After Russell finished reading the verdicts, he begged questions of the respective attorneys. Wendelsdorf, intending to ensure the absolution of the verdict, requested the jury be polled. Honorable Judge Russell asked each juror if they agreed with these verdicts, receiving a simple-but-sufficient yes from all jurors. Green watched the jury flatly.
From the September 4th, 2009 snapshot:
Green went into the military to avoid criminal charges on another issue. He was one of many that the military lowered the standards for.
May 28, 2009, the family of Abeer gave their statements to the court before leaving to return to Iraq. WHAS11 (text and video) reported on the court proceedings:
Gary Roedemeier: Crimes were horrific. A band of soldiers convicted of planning an attack against an Iraqi girl and her family.

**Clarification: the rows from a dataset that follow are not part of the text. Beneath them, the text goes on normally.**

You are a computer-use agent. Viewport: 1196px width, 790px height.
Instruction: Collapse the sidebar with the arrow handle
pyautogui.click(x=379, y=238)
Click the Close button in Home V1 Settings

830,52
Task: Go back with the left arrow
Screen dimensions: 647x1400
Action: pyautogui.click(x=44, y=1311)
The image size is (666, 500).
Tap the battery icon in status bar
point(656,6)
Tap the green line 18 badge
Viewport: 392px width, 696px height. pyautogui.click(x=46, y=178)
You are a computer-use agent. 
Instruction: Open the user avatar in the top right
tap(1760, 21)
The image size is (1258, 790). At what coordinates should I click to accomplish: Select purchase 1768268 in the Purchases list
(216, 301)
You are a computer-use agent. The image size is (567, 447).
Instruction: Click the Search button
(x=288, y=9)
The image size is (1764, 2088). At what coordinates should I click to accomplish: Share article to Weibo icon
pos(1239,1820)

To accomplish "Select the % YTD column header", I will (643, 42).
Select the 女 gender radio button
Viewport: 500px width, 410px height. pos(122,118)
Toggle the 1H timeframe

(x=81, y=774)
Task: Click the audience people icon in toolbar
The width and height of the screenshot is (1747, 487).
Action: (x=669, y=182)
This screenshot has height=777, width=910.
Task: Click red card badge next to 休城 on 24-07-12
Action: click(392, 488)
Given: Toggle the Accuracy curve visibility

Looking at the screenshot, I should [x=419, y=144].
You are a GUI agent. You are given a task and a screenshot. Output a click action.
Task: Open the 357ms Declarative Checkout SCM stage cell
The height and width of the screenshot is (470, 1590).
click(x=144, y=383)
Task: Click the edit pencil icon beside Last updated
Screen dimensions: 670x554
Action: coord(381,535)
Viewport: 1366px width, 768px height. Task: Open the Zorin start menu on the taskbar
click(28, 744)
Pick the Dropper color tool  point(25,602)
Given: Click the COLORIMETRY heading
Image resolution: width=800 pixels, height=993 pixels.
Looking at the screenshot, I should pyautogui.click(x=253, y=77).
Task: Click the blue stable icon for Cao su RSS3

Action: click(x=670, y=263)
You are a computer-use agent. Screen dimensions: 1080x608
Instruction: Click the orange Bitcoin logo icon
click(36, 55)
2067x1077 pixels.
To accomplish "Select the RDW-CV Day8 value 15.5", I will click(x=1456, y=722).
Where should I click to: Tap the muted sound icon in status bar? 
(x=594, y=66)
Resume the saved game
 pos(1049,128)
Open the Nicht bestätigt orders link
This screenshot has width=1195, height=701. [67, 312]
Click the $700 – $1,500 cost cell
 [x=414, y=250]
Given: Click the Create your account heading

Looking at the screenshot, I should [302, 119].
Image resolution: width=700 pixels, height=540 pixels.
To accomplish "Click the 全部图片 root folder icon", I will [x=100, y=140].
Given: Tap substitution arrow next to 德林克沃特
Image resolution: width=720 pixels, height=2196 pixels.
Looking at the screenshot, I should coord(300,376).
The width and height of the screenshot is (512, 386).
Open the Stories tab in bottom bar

Melissa Swan: The only soldier tried in civilian court is Steven Green. The Fort Campbell soldier was in federal court in Louisville this morning, facing the victims' family and WHAS's Renee Murphy was in that courtroom this morning. She joins us live with the information and also more on that heart wrenching scene of when these family members faced the man who killed their family.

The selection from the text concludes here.